Abstract:
Objective To evaluate the differential value of preoperative MRI contrast-enhanced features and clinical features for patients with pancreatic ductal adenocarcinoma (PDAC) of different pathological differentiations.
Methods A total of 385 PDAC cases that met the criteria were included, and divided into the poorly differentiation group (190 cases) and moderate-high differentiation group (195 cases) according to the postoperative pathology. All patients received 1.5T MRI examinations before the operation, which included T1WI, T2WI, diffusion-weighted imaging (DWI) and multi-phase contrast-enhanced scans. The differences in clinical-imaging characteristics between two groups were compared. Multivariate logistic regression was used to screen the independent predictors, and a combined evaluation model was constructed. The overall survival (OS) and recurrence-free survival (RFS) in two groups were evaluated by the Kaplan-Meier method.
Results The proportion of patients with CA19-9 > 100 U/mL in poorly differentiation group was significantly higher than that in moderate-high differentiation group (70.53% vs 48.21%, P < 0.01). The results of MRI analysis showed that the poorly differentiated PDAC was more prone to low signal in the arterial phase (93.68% vs 74.87%, P < 0.01), marginal enhancement (57.37% vs 38.46%, P < 0.01) and MRI lymph node enlargement (39.47% vs 17.95%, P < 0.01). The results of multivariate regression results showed that online CA19-9 > 100 U/mL (OR = 2.316), low signal in the arterial phase (OR = 4.441), marginal enhancement (OR = 1.728) and MRI lymph node enlargement (OR = 2.415) were the independent predictors of the poorly differentiated state. The efficacy (AUC) of the image-clinical combined assessment model reached 0.724 (95%CI: 0.676–0.768).

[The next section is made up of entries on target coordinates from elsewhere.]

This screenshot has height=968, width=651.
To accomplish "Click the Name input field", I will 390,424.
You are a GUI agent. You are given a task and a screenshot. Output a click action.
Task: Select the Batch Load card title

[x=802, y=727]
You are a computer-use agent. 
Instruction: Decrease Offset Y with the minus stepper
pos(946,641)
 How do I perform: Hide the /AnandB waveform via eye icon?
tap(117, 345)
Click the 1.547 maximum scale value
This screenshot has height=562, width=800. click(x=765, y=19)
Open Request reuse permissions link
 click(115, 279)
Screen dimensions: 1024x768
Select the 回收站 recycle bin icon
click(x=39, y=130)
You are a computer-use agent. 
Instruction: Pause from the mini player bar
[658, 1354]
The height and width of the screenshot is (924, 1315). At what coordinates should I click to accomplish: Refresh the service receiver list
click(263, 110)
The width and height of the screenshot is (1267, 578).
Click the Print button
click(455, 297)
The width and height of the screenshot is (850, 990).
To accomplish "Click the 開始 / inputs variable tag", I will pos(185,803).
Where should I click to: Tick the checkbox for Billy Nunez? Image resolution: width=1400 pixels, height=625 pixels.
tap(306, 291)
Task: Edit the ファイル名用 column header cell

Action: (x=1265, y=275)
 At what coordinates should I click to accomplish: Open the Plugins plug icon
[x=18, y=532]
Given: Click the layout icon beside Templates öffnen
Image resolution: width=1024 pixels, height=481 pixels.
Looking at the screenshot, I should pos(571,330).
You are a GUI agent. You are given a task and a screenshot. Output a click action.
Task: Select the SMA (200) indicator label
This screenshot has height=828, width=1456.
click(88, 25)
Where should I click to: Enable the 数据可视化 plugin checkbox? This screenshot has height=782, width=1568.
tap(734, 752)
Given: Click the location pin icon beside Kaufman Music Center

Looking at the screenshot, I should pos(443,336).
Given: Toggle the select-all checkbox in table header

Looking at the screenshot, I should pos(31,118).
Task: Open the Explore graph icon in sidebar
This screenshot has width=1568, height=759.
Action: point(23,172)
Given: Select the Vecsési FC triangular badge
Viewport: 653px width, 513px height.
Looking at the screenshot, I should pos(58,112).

Conclusions Low signal in the arterial phase, marginal enhancement, MRI lymph node enlargement and CA19-9 > 100 U/mL are the important radiological and clinical features for preoperative non-invasive assessment of the differentiation degree of PDAC, which can provide an important basis for preoperative non-invasive assessment of the differentiation degree of PDAC.